Temporal predictive models have the potential to improve decisions in health care, public services, and other domains, yet they often fail to effectively support decision-makers. Prior literature shows that many misalignments between model behavior and decision-makers' expectations stem from issues of model specification, namely how, when, and for whom predictions are made. However, model specifications for predictive tasks are highly technical and difficult for non-data-scientist stakeholders to interpret and critique. To address this challenge we developed Tempo, an interactive system that helps data scientists and domain experts collaboratively iterate on model specifications. Using Tempo's simple yet precise temporal query language, data scientists can quickly prototype specifications with greater transparency about pre-processing choices. Moreover, domain experts can assess performance within data subgroups to validate that models behave as expected. Through three case studies, we demonstrate how Tempo helps multidisciplinary teams quickly prune infeasible specifications and identify more promising directions to explore.

Paper Structure

This paper contains 45 sections, 6 figures.

Figures (6)

  • Figure 1: Model specification and training interfaces in Tempo, shown on an example use case of predicting readmission to a hospital from open-source clinical data with varying cohorts and time horizons. Users can create multiple model prototypes, listed in the Models sidebar (A), and edit how their inputs and outputs are defined in the Specification Editor (B). Once a prototype is trained, the Metrics view displays possible mis-specification alerts (C) and performance metrics (D).
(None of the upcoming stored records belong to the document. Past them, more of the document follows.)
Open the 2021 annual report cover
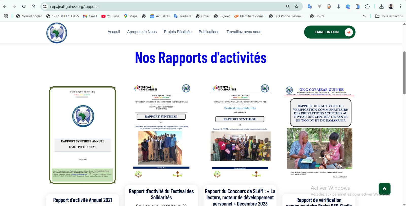 pos(82,135)
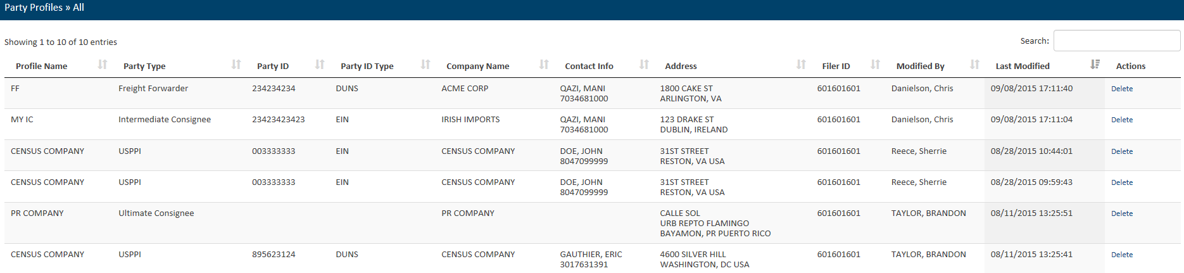
Task: Click the Company Name column header text
Action: pyautogui.click(x=477, y=66)
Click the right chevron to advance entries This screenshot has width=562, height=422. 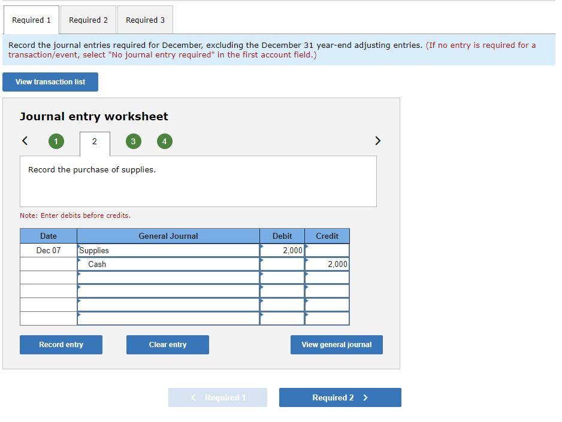(x=377, y=141)
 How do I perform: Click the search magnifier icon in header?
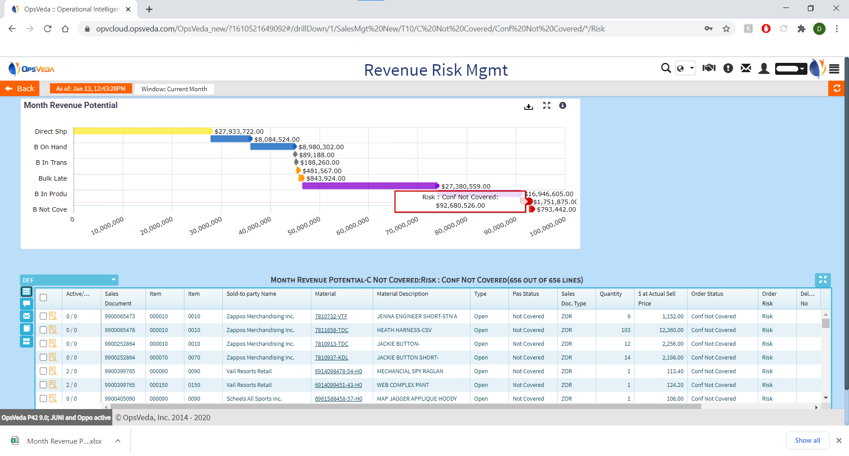point(665,68)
  • Figure 2: Subgroup discovery interface in Tempo. The Subgroups tab (A) allows data scientists and domain experts to automatically mine rule-based subsets of the data that have interesting characteristics. Users can edit and refine subgroup definitions to evaluate the impact of individual variables or try new combinations (B). Search criteria can be flexibly defined within and across models (C); here we show subgroups with positive labels for the 90-day readmission outcome specified in Fig. \ref{['fig:spec-and-metrics']}. Selecting a subgroup reveals the Distinguishing Features view, which lists additional variables that differentiate the given subgroup from the overall dataset over time. For instance, in the subgroup of patients with a history of depression and a prior admission between 2 weeks and 1 month ago, patients also tend to have many more past admissions and a history of post-traumatic stress disorder (PTSD).
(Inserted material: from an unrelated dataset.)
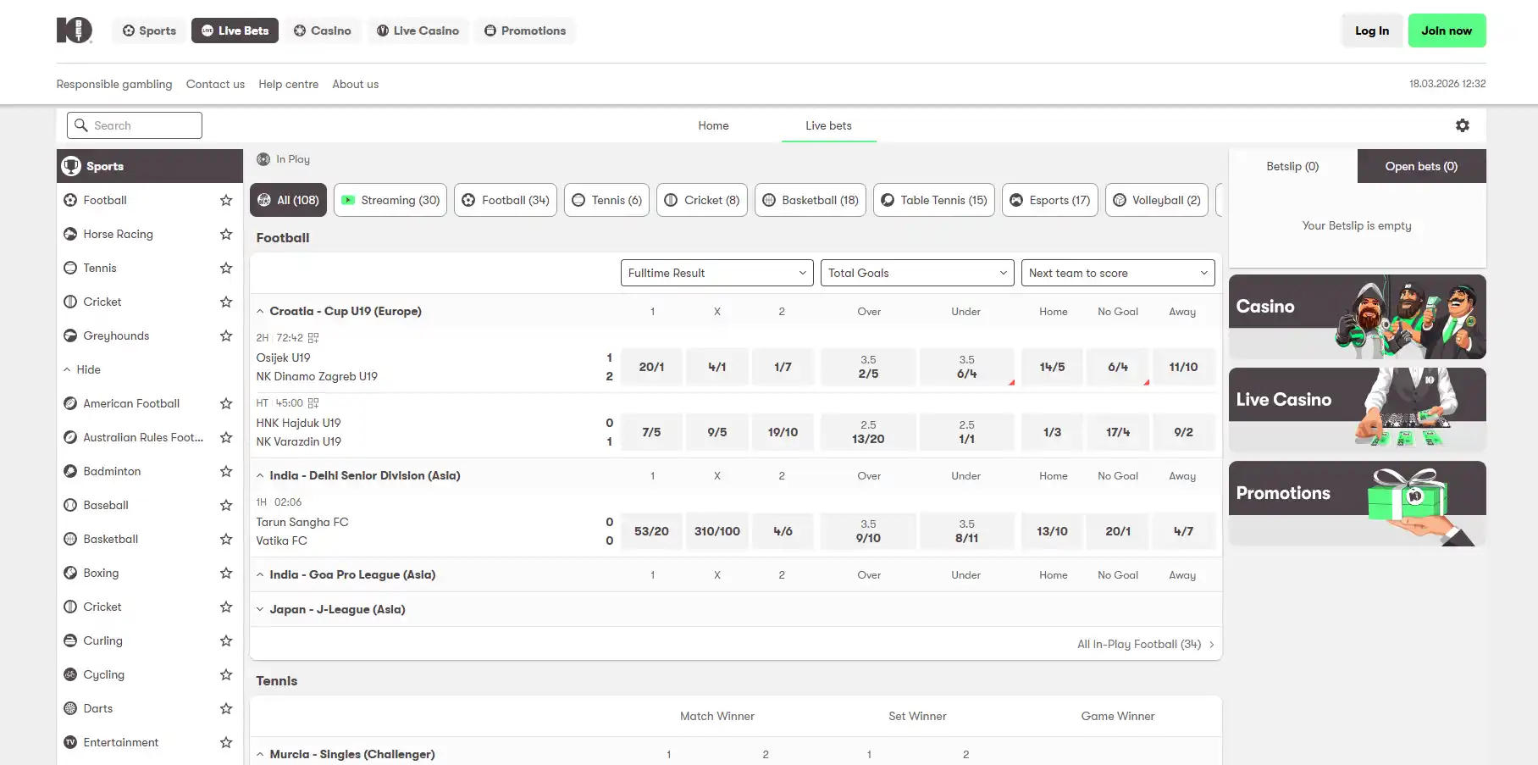Image resolution: width=1538 pixels, height=765 pixels.
Task: Click the Join now button
Action: 1447,30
  • Figure 3: Two aggregations that might be performed on patient trajectories and how they could be implemented in Tempo, SQL, and Pandas. The Tempo queries are considerably more succinct, and do not require the user to keep track of multiple joining tables as SQL and Pandas typically do for temporal aggregations. Also, the differences between the two Tempo examples are small and semantically meaningful because no code optimization is needed to handle large datasets. (These examples all assume data is structured in Tempo's input format, which would resemble a typical database structure for this type of query).
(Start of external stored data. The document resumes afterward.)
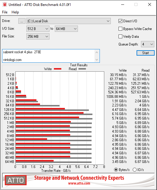Open the File menu
This screenshot has height=190, width=157.
click(5, 12)
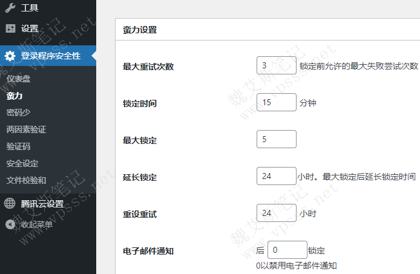This screenshot has width=420, height=274.
Task: Focus the 电子邮件通知 lockout count field
Action: (287, 250)
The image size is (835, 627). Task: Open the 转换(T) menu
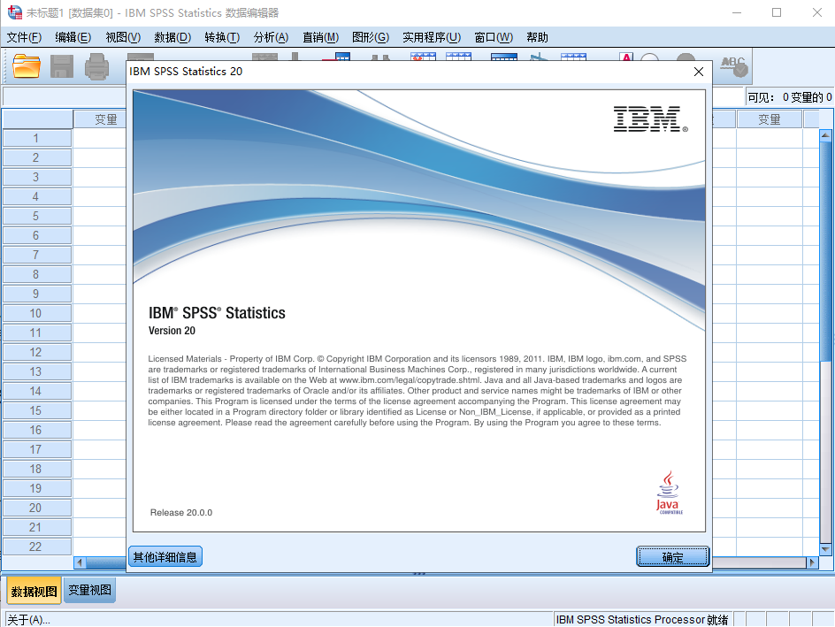coord(219,37)
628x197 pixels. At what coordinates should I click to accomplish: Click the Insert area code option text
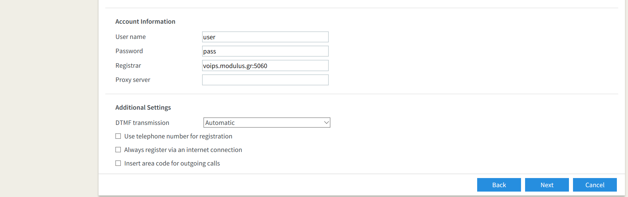pyautogui.click(x=172, y=163)
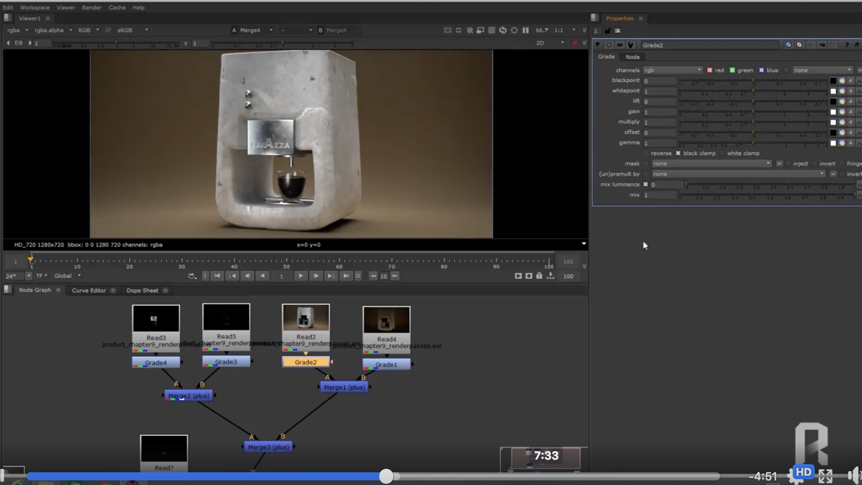Select the Merge3 (plus) node
The width and height of the screenshot is (862, 485).
point(268,447)
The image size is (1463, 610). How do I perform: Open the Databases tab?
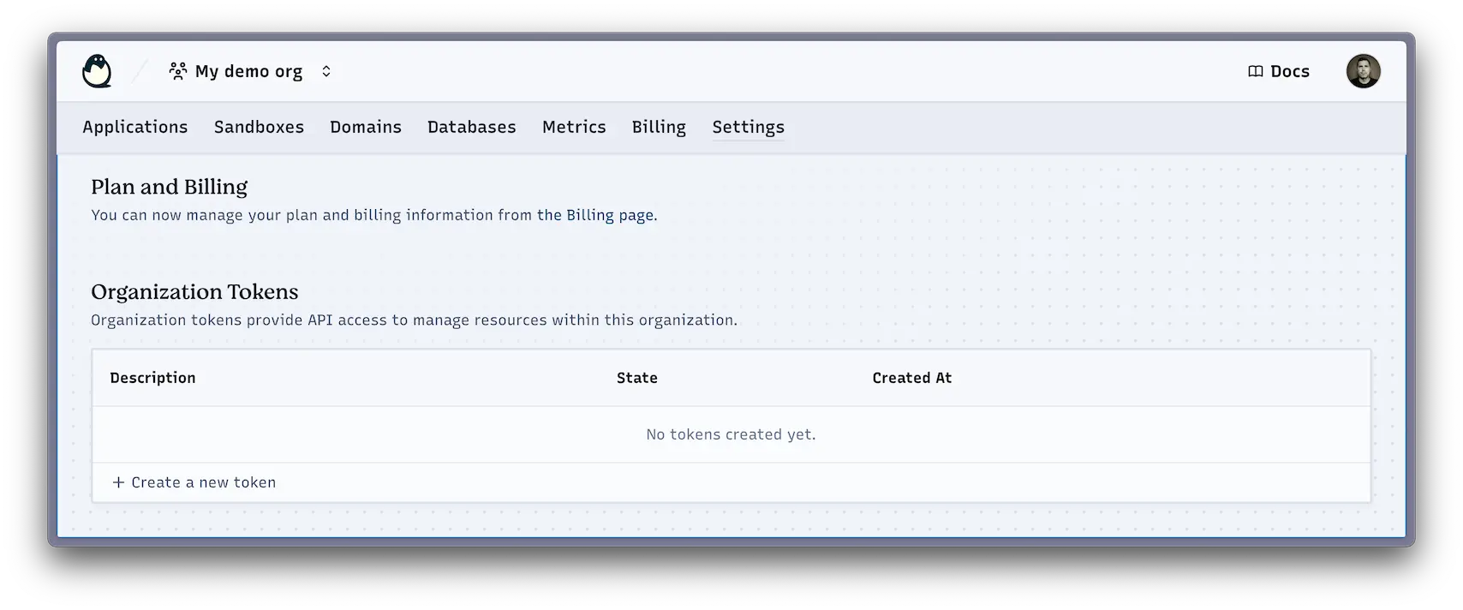click(471, 127)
  • Figure 4: Examples of Query Result tiles (right) displayed when the user executes each of the queries (left).
  • Figure 5: Two proposed model specifications for predicting readmission in home health patients. In both cases, hospital discharge events are used as the timestep definition, input variables are gathered from the prior 180 days, and the target variable of readmission is defined over the following 30 days. Based on domain expert feedback on specification (A), we add a 3-day window in (B) to check for admission to home health or a skilled nursing facility (SNF).